PDR: Setahu saya, mereka bisa mengurusi diri sendiri. Atau, kalau mau mati-ya mati sendiri. Ehm, itu bahasa tinggi. Lebih cetha-nya begini. Siapa yang pernah memasyarakatkan cengkih di Trenggalek? Itu selalu nama bupati yang disebut-sebut. Bukan Dinas Pertanian. Sekarang, siapa yang mengobati, atau setidaknya mengupayakan obatnya, ketika pohon cengkih bertumbangan diserbu hama? Siapa yang memasyarakatkan nilam? Siapa pertama kali membawa janggelan ke Trenggalek? Dinas Pertanian?

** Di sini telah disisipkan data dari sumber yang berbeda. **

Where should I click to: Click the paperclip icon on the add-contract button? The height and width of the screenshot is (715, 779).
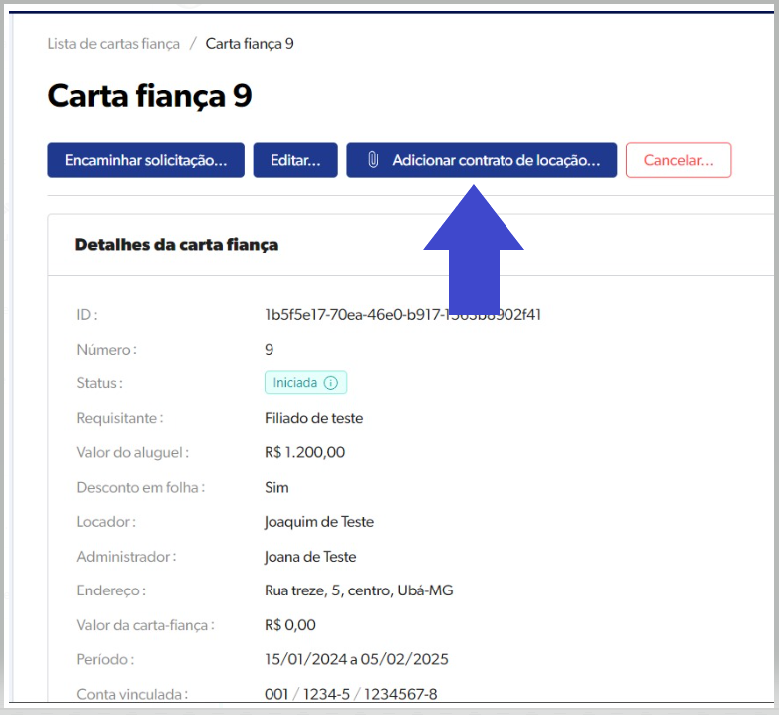click(373, 160)
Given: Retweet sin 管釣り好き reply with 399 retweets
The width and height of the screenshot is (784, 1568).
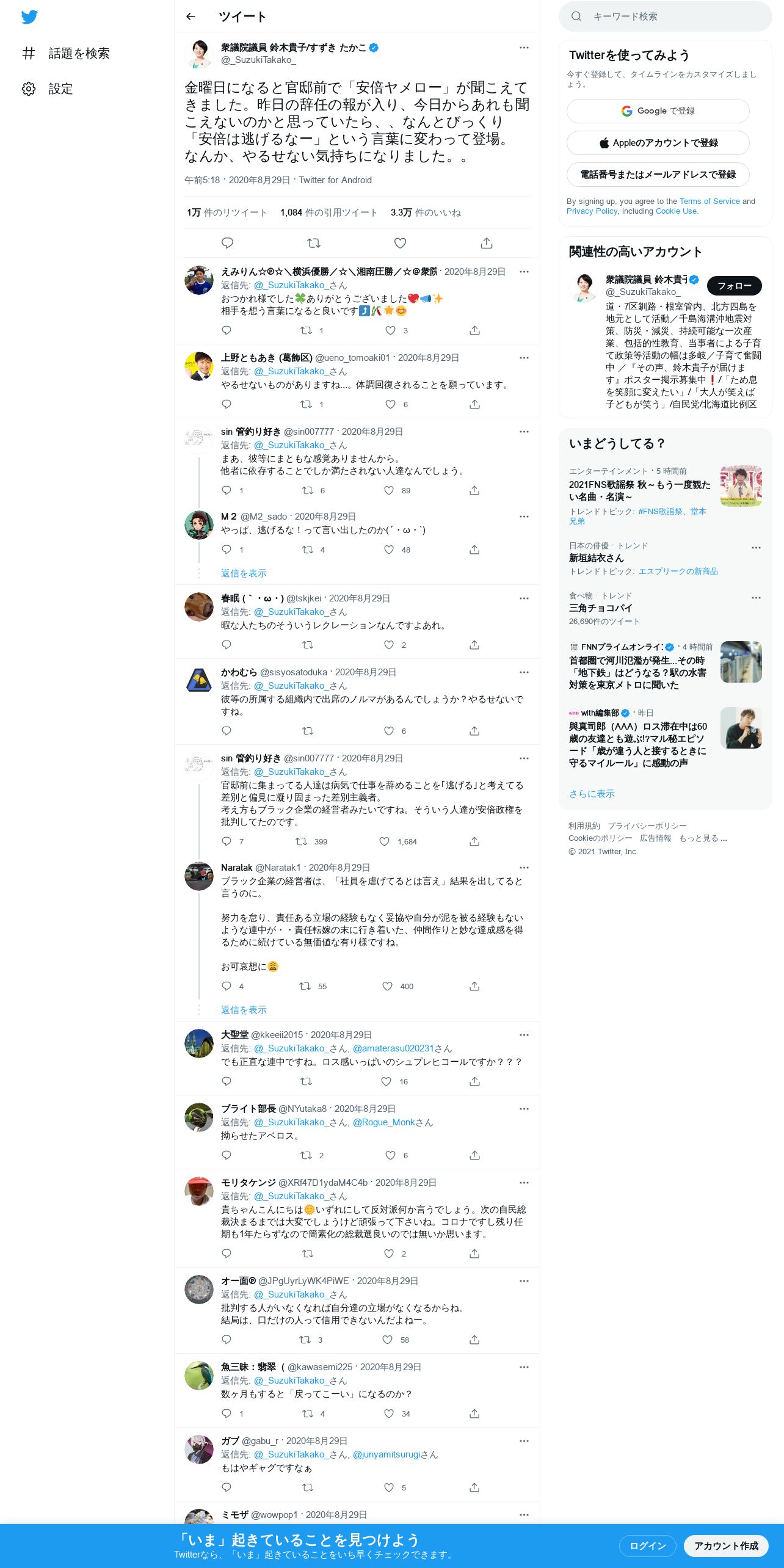Looking at the screenshot, I should (301, 841).
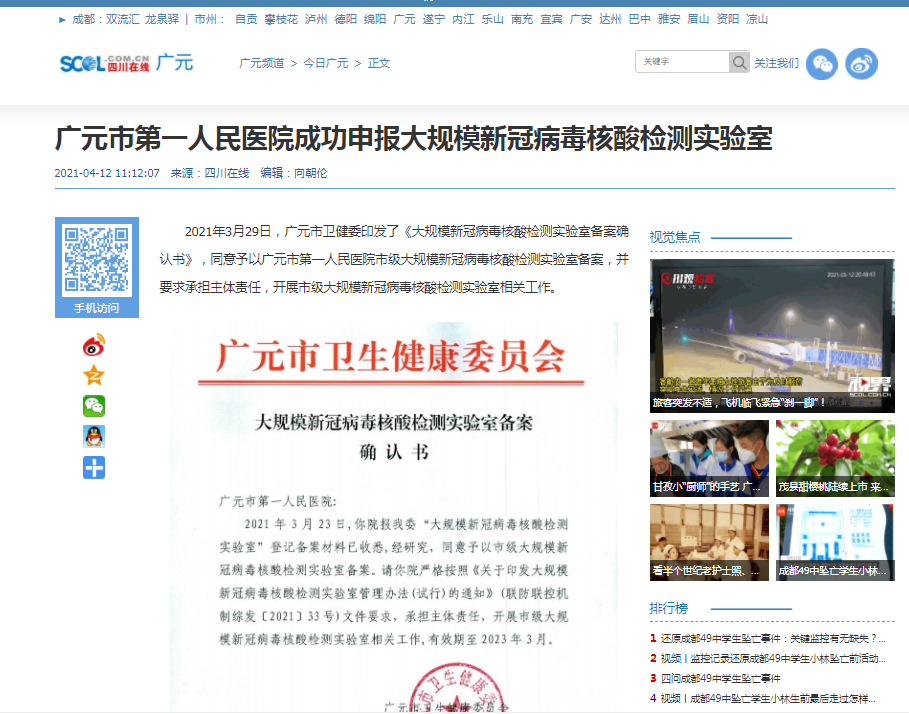Open the Weibo follow icon in header
Image resolution: width=909 pixels, height=714 pixels.
tap(861, 64)
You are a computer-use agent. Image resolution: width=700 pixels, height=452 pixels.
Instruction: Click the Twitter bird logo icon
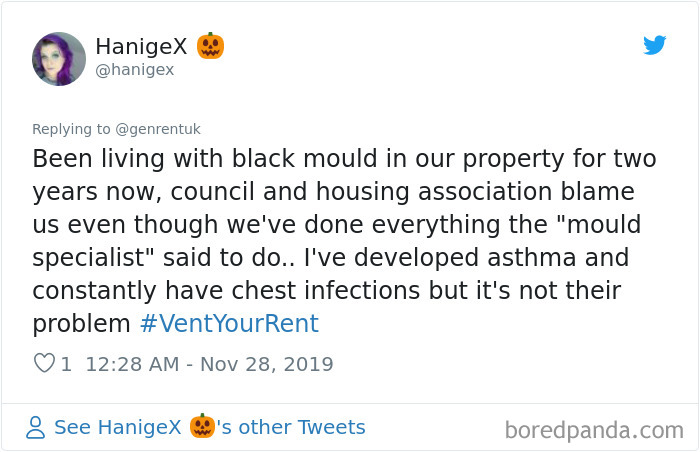coord(654,45)
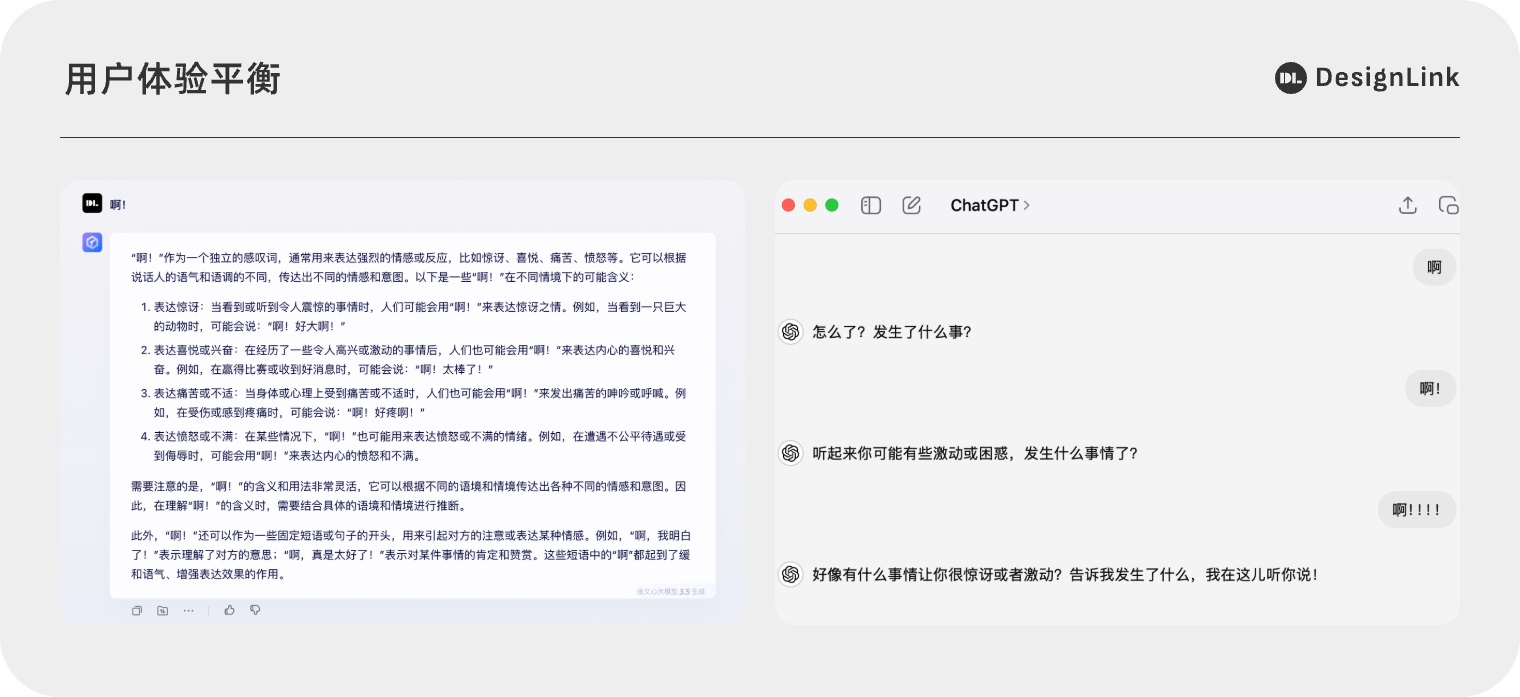The width and height of the screenshot is (1520, 697).
Task: Copy the ERNIE Bot response text
Action: (x=137, y=611)
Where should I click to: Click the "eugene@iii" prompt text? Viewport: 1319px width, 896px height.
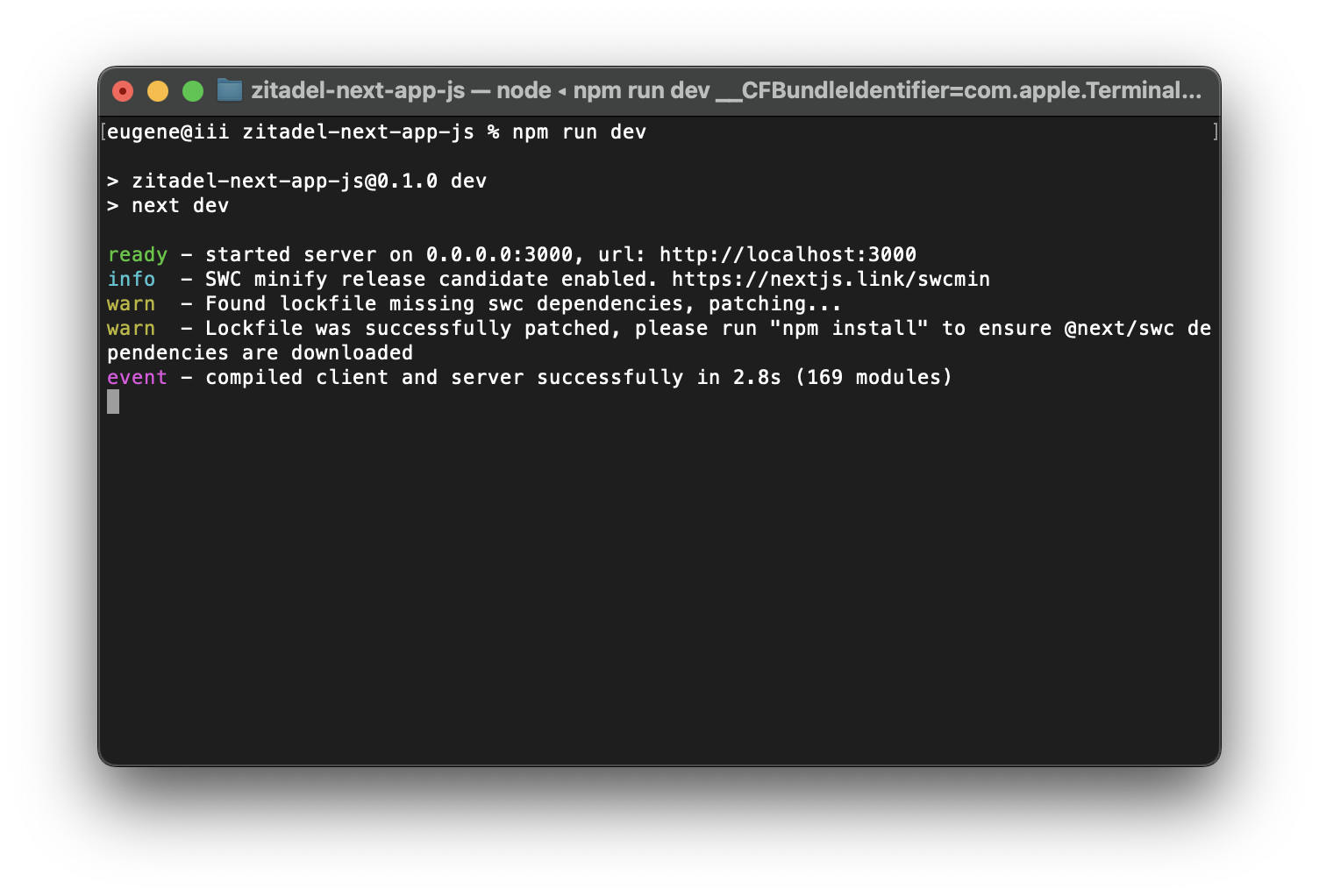168,132
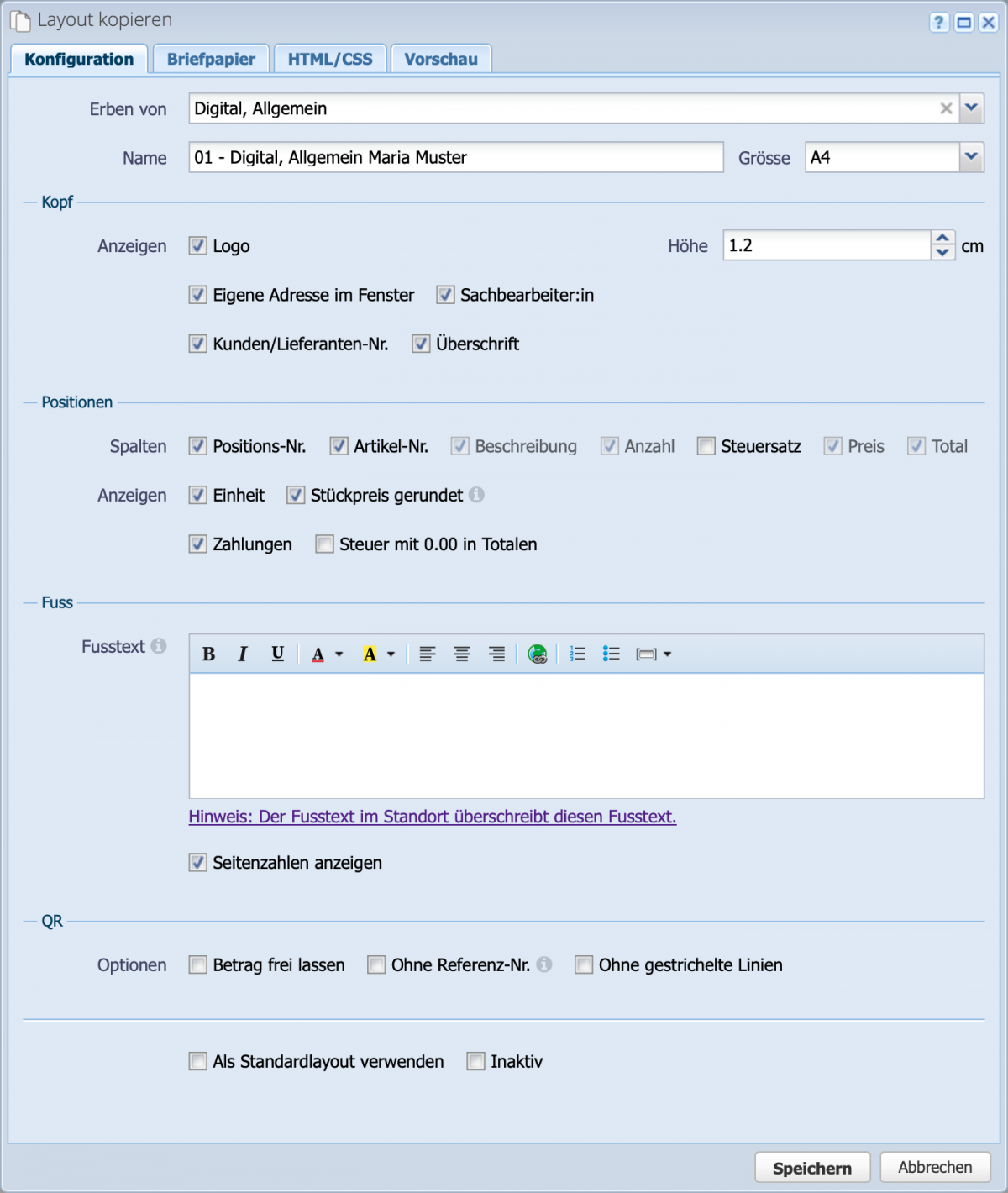The width and height of the screenshot is (1008, 1193).
Task: Align footer text to the center
Action: point(461,654)
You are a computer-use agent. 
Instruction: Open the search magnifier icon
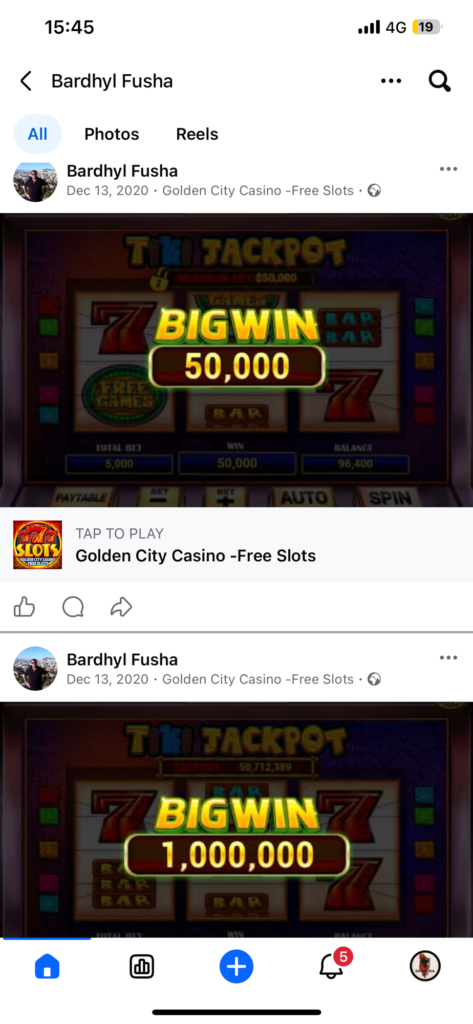pyautogui.click(x=440, y=81)

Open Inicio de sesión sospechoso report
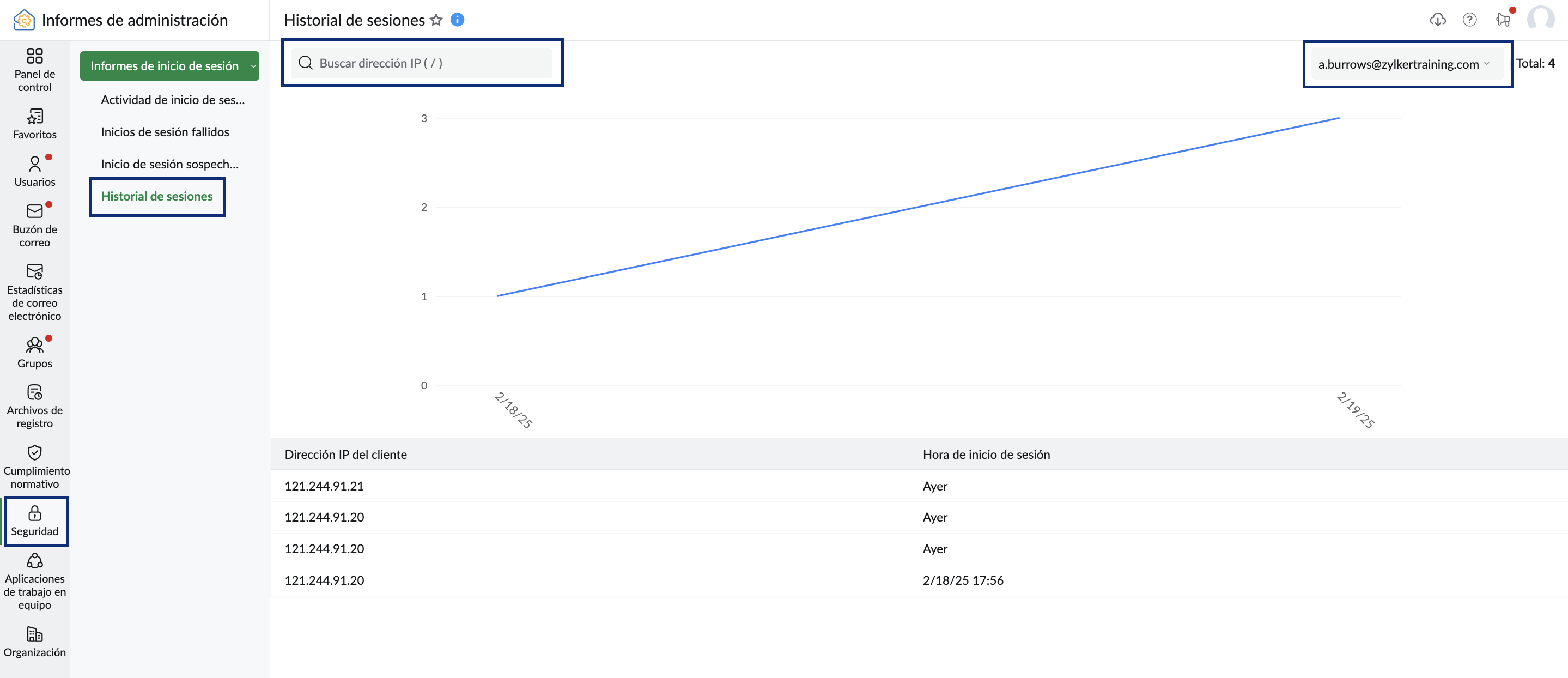pos(170,164)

PDTN: Sik ta Kang. Ini puasa lho, kok sampeyan tensi tinggi, ta? Mbok sing sareh. Namanya juga diskusi. Kalau sampeyan memang mau tahu apa yang diurusi dinas pertanian, ya sebaiknya sampeyan datang ke kantornya saja. Bahkan, kalau Kepala Dinas Pertanian ikut nimbrung pembicaraan kita ini pun, paling banter rak ya mung omong. Sedang kalau cuma omongan, menilik situasinya pasti juga sampeyan tidak bakal percaya. Dan yang akan terjadi paling ya eyel-eyelan tak ada juntrungnya.

PDR: Loh, ini belum. Saya tinggikan tensi ini justru karena ini puasa. Biar gak ngantuk! Tetapi, sungguh, soal durian unggul tak kunjung diberi nama itu membuat pertanyaan di benak saya makin menumpuk. Kita sudah mendeklarasikan kebun durian terluas di Asia Tenggara. Apakah itu tidak mengandung beban moral untuk mengadakan penelitian sampai ke penamaan durian tanpa nama yang potensial mengalahkan Ripto tadi? Oke, Dinas Pertanian bukan lembaga penelitian. Tetapi, bukankah kita tidak layak bertelanjang bligang-bligung hanya karena kita bukan penjahit? Juga, apakah gagasan untuk penggalakan penanaman Durian Ripto dipandang tidak menarik hanya karena ada beberapa durian lain yang potensial mengalahkan keunggulannya?

PDTN: Masalahnya, ada beberapa durian unggulan lain yang sempat diluncurkan oleh Pak Menteri. Jadi, jangan seolah-olah hanya Ripto.

PDR: Iya. Saya tahu itu. Dan jangan salah paham. Penggalakan penanaman Durian Ripto ini justru seharusnya dilakukan sebagai awalan untuk mengangkat pula varietas lain itu. Praktinya, malahan bisa pula dilakukan penanaman secara masif serentak untuk semua varietas unggulan. Tetapi, kalau kita mau bikin program, nama dan fokus itu menjadi penting. Tampaknya sampeyan perlu belajar dari para EO untuk memahami jalan pikiran ini.

PDTN: kalau penggalakan penanamannya sih sebenarnya kan sudah. Durian Ripto itu sudah memenuhi beberapa desa. Bahkan, ada satu desa yang menolak pemberian bibit sebab seluruh lahannya sudah tertanami.

PDR: Jika niatan untuk menyebarkannya ke seluruh wilayah kabupaten itu ada, sebenarnya ini juga bukan berarti harus dilakukan serentak seperti Bandung Bandawasa menyelesaikan seribu candi. Tetapi, sebagai sebuah program, mesti jelas judulnya. Mesti fokus. Kalau cuma soal menanam, jauh sebelum ada dinas pertanian, bahkan sebelum Kabupaten Trenggalek berdiri, orang-orang sudah menanam. Mungkin, termasuk juga menanam durian. Ayolah kita berpikir strategis. Kita cari alasan untuk dapat menyatakan bahwa Durian Ripto sudah ditanam di seluruh bumi Trenggalek. Mengingat ketersediaan bibitnya, jangan bernafsu memenuhi setiap jengkal tanah di satu, dua, tiga, desa. Sebarkan bibit yang tersedia ke seluruh kecamatan. Lalu ke seluruh desa. Lalu ke seluruh dusun. Lalu ke seluruh RT. Pada gilirannya kelak, setiap keluarga akan memiliki pohon Durian Ripto-nya masing-masing. Dengan demikian, kita tidak perlu menunggu waktu terlalu lama untuk dapat mengatakan bahwa Durian Ripto sudah ditanam secara merata di seluruh kawasan Trenggalek. Jelas? Wis. Jelas karepmu, ora jelas karepmu.

(Demikianlah, sebagai sejenis percakapan imajiner, sebenarnya itu tadi juga tidak usah dianggap terlalu serius).